Israel’s current political crisis exemplifies the maxim that hard cases make bad law. This case is desperate. Six months after the coronavirus erupted and nine months after the fiscal year began, Israel still lacks both a functioning contact-tracing system and an approved 2020 budget, mainly because Prime Minister Benjamin Netanyahu is more worried about politics than the domestic problems that Israel now confronts. The government’s failure to perform these basic tasks obviously invites the conclusion that civil servants’ far-reaching powers must not only be preserved, but perhaps even increased.

This would be the wrong conclusion. Bureaucrats, especially when they have great power, are vulnerable to the same ills as elected politicians. But unlike politicians, they are completely unaccountable to the public.

That doesn’t mean Haviv Rettig Gur is wrong to deem them indispensable. They provide institutional memory, flesh out elected officials’ policies, and supply information the politicians may not know and options they may not have considered. Yet the current crisis shows in several ways why they neither can nor should substitute for elected politicians.

First, bureaucrats are no less prone to poor judgment than politicians. As evidence, consider Siegal Sadetzki, part of the Netanyahu-led triumvirate that ran Israel’s initial response to the coronavirus. It’s unsurprising that Gur never mentioned Sadetzki even as he lauded the triumvirate’s third member, former Health Ministry Director General Moshe Bar Siman-Tov; she and her fellow Health Ministry staffers are a major reason why Israel still lacks a functional test-and-trace system.

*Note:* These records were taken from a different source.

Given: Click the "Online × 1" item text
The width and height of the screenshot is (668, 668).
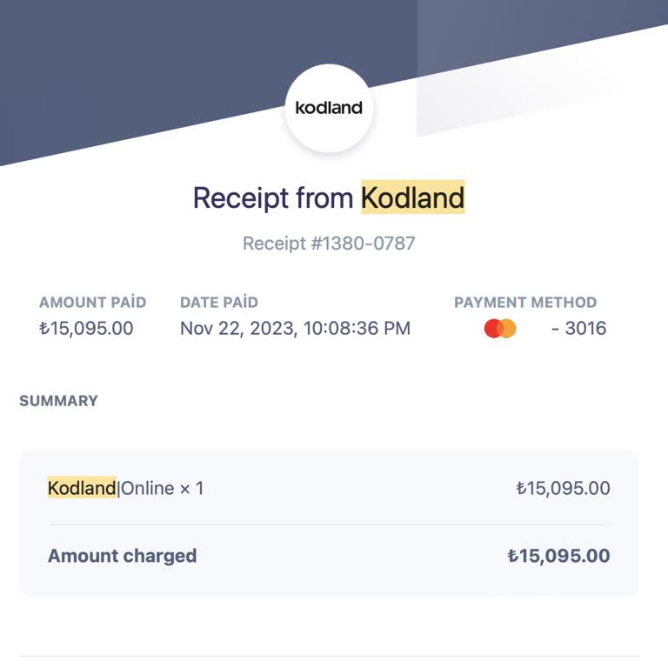Looking at the screenshot, I should (x=162, y=488).
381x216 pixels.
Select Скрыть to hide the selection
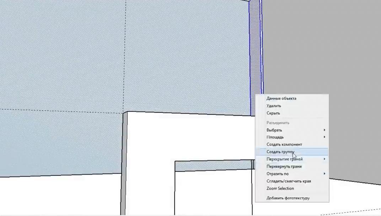(x=273, y=113)
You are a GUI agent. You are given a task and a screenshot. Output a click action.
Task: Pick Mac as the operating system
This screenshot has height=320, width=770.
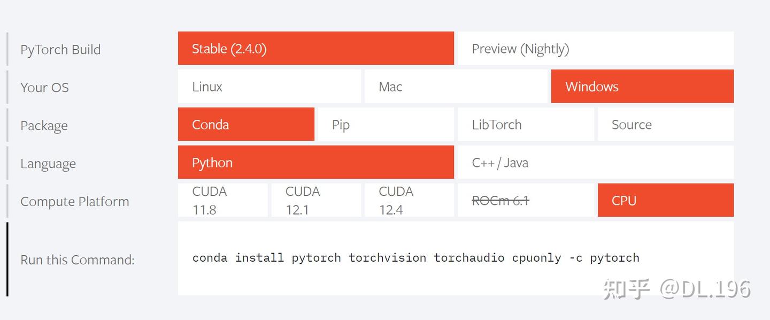pos(456,87)
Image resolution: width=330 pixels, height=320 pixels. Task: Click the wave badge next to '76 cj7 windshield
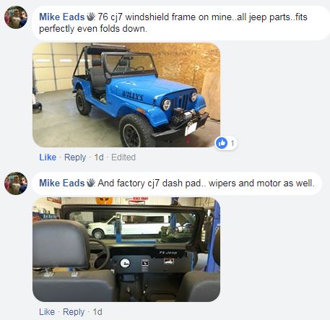coord(91,17)
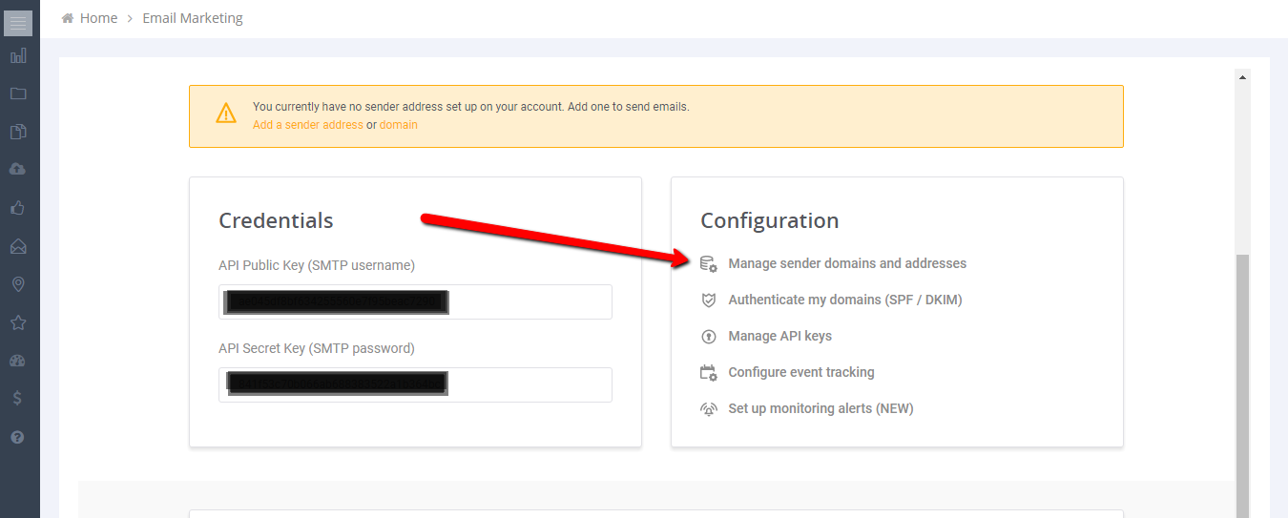Viewport: 1288px width, 518px height.
Task: Open Manage API keys
Action: (779, 336)
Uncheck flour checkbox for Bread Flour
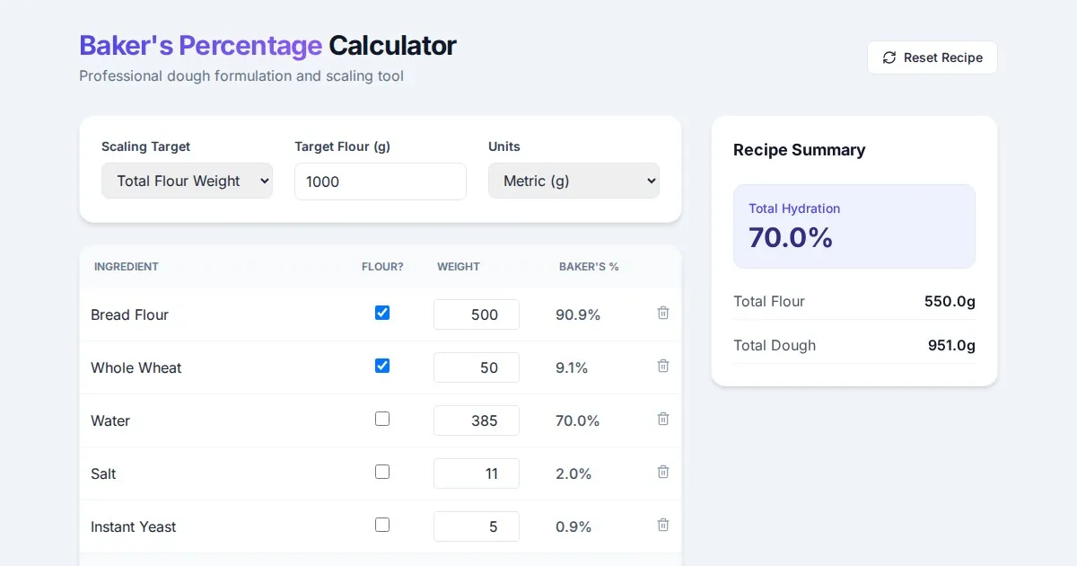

Sadetzki, an epidemiologist, was the ministry’s director of public-health services and the only member of the triumvirate with professional expertise in epidemics (Bar Siman-Tov is an economist). As such, her input was crucial. Yet she adamantly opposed expanding virus testing, even publicly asserting that “Too much testing will increase complacence.” She opposed letting organizations outside the public-health system do lab work for coronavirus tests, even though the system was overwhelmed. She opposed sewage monitoring to track the spread of the virus. And on, and on.

Moreover, even after acknowledging that test-and-trace was necessary, ministry bureaucrats insisted for months that their ministry do the tracing despite its glaringly inadequate manpower. Only in August was the job finally given to the army, which does have the requisite personnel. And the system still isn’t fully operational.